Justification for editing dept.?

Subject: Justification for editing dept.?
From: "Hart, Geoff" <Geoff-H -at- MTL -dot- FERIC -dot- CA>
To: "Techwr-L (E-mail)" <TECHWR-L -at- lists -dot- raycomm -dot- com>, "'Lisa Kemp'" <lnk -at- ONTARIO -dot- COM>
Date: Wed, 18 Oct 2000 13:07:27 -0400

Lisa Kemp thinks her company <<...would benefit from a centralized Editing
Department... Does your company have such a department?>>

Yup, and you're looking at him. <g> Actually, I've worked in situations in
which the editors were wholly separate from the writers and (as now) where
I'm both separate from the writers (in my roles as editor and translator)
and one of them (when I produce online docs and user manuals). There are
advantages and disadvantages to both approaches, but the one thing that is
common to both is that you need someone capable of independently acting as
editor: my online help and user manuals aren't nearly as good as they'd be
if I had a second editor to review them for me. (As it is, the review is by
the developers and a few new users of the products I'm documenting.)
====
In the message about a centralized editing department, copy everything from "Yup, and you're" down to "products I'm documenting.)". Rely only on the passage about an editing department to complete the work.

[Source records]
====
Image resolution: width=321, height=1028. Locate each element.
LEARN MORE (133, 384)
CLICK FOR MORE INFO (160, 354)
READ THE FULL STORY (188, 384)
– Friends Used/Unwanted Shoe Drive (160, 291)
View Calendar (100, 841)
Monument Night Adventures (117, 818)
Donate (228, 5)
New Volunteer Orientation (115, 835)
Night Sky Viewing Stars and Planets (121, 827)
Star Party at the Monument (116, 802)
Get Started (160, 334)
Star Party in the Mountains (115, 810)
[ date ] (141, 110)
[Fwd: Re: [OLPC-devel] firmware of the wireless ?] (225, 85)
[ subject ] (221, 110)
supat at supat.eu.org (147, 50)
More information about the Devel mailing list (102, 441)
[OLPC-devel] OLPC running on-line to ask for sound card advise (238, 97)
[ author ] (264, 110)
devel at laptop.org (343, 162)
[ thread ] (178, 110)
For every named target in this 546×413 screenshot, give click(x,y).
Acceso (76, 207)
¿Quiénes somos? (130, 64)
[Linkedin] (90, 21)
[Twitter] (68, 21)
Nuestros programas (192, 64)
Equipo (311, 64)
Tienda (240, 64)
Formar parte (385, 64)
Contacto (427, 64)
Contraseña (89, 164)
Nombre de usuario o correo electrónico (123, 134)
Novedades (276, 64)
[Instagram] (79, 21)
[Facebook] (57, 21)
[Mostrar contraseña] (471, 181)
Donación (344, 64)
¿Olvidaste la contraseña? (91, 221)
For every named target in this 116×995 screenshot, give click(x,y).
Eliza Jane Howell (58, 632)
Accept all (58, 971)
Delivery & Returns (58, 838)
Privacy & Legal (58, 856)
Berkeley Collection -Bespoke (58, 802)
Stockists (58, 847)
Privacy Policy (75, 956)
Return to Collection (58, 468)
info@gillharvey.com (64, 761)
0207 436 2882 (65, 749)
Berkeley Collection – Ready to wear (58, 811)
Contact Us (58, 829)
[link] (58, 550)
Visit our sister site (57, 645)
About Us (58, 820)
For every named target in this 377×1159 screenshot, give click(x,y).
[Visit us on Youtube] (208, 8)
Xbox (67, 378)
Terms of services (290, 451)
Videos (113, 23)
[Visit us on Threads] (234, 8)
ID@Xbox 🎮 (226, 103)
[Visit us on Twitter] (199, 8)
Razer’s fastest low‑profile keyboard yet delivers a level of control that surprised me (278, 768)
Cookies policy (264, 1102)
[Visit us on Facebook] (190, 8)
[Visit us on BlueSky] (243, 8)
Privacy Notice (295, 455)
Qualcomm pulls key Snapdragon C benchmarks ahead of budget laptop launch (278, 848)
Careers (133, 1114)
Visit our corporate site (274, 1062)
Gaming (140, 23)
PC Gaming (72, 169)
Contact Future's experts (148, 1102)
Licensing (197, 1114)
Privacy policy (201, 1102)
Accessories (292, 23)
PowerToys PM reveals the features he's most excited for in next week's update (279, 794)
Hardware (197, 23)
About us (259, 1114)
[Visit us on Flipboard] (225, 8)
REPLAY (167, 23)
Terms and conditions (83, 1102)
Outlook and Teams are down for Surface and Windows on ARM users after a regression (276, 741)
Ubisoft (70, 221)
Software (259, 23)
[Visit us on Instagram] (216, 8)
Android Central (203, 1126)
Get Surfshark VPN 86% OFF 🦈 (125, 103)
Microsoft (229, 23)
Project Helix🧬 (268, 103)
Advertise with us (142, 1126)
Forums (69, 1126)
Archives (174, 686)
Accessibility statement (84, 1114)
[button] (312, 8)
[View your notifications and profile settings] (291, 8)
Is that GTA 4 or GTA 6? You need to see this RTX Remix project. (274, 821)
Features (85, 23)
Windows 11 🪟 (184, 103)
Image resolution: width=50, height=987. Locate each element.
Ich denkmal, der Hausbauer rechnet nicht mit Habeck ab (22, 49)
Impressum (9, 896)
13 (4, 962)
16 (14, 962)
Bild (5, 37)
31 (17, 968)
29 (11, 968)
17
====
- EXERCISE ANSWER:
Yup, and you're looking at him. <g> Actually, I've worked in situations in
which the editors were wholly separate from the writers and (as now) where
I'm both separate from the writers (in my roles as editor and translator)
and one of them (when I produce online docs and user manuals). There are
advantages and disadvantages to both approaches, but the one thing that is
common to both is that you need someone capable of independently acting as
editor: my online help and user manuals aren't nearly as good as they'd be
if I had a second editor to review them for me. (As it is, the review is by
the developers and a few new users of the products I'm documenting.)